Fatalna seria przerwana po 833 dniach!

kamres  -  9 sierpnia 2014 20:17
0
812

drużyna5_Jagiellonia1415

29. minuta meczu z Jagiellonią. Sędzia odgwizduje rzekome zagranie ręką w polu karnym rywali i wskazuje na wapno. Kibice Górnika wpadli w szał radości, bo przecież rzut karny to bramka, prawie bramka …

Redakcja nie zareagowała tak żywiołowo, bowiem przypomniało nam się, że zabrzanie od 2012 roku nie zdobyli bramki z rzutu karnego, a podchodzili do niego aż 4-krotnie. Najpierw nie trafił Nakoulma w meczu z Lechem, a następnie Przybylski z Zawiszą oraz Iwan również z Lechem. Na szczęście do Zabrza wrócił Jeż, który za czasów Nawałki wyprawiał cuda w pomocy. Robert z meczu na mecz jest coraz lepszy, co udowodnił w spotkaniu z Jagiellonią zdobywając dwie bramki. Szczególnie ta z rzutu wolnego była przepięknej urody.

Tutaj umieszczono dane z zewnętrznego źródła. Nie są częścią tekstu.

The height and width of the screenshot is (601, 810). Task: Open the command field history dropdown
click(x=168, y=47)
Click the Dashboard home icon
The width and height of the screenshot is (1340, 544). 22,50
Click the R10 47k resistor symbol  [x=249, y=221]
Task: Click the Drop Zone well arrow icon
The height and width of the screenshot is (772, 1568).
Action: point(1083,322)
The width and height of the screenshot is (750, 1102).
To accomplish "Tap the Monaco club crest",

Ostatni wykorzystany rzut karny przed meczem z Jagiellonią:

27.04.2012 Górnik Zabrze – Podbeskidzie Bielsko-Biała, Prejuce Nakoulma

Kolejne niewykorzystane rzuty karne:

10.03.2013 Górnik Zabrze – Lech Poznań, Prejuce Nakoulma
30.09.2013 Górnik Zabrze – Zawisza Bydgoszcz, Mariusz Przybylski
12.04.2014 Górnik Zabrze – Lech Poznań, Bartosz Iwan

29. minuta meczu z Jagiellonią. Do piłki ustawionej na jedenastym metrze podchodzi Jeż. Wszyscy trzymają kciuki, sędzia gwiżdże, Robert bierze rozbieg i strzela w prawy róg bramki Krzysztofa Barana. Bramkarz wyczuł jego intencje, jednak piłka szczęśliwie przelatuje mu pod pachą. Na trybunach szał radości, a Jeż odetchnął głęboko z ulgą. Tym samym skończył on dwie złe passy. Pierwsza, osobista to 467 dni bez strzelonej bramki w najwyższej klasie rozgrywkowej. Robert po raz ostatni trafił do siatki w meczu ze Śląskiem Wrocław, grając jeszcze w barwach Zagłębia. Druga to 833 dni bez strzelonej bramki z rzutu karnego przez piłkarzy Górnika.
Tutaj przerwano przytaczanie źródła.